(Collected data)
----

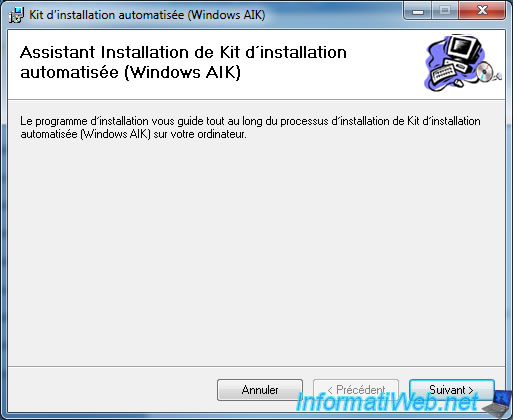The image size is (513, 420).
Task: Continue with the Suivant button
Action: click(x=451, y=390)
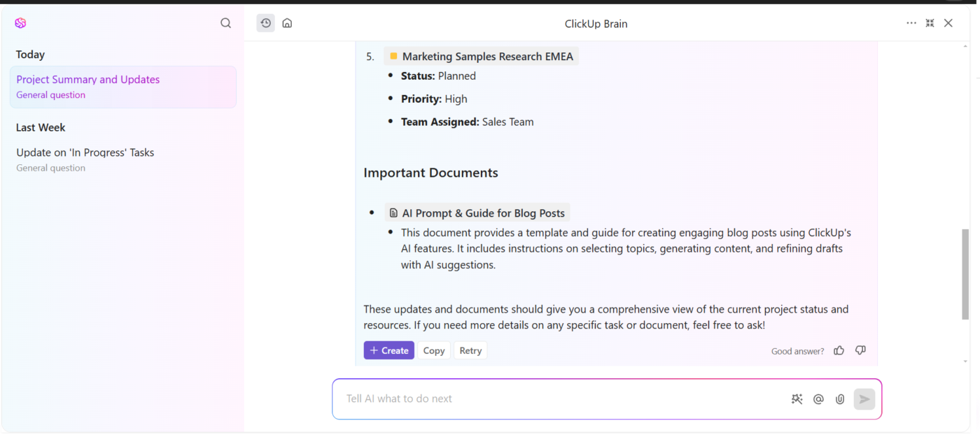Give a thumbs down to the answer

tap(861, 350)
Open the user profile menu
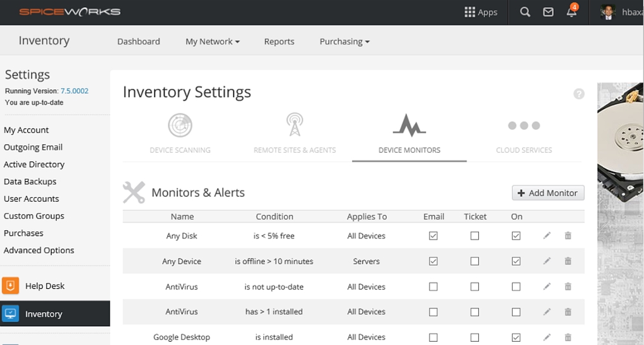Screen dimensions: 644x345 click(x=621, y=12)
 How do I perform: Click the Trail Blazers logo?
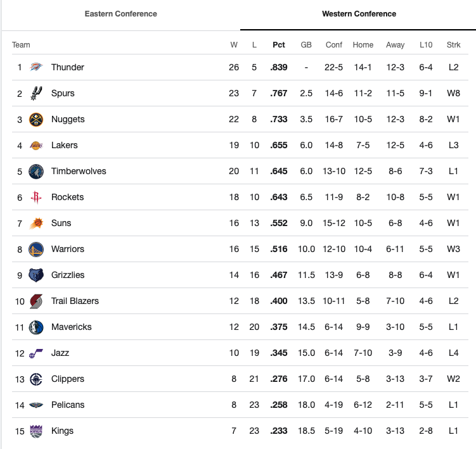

----

▶ YOUR INSTRUCTIONS
Your reply must hold only the lines from the line containing "Open the user profile menu" through the end of the records above, written out exactly, both ends included, with no pictures, please.

▶ RESPONSE
Open the user profile menu
Screen dimensions: 644x345 click(x=621, y=12)
 How do I perform: Click the Trail Blazers logo?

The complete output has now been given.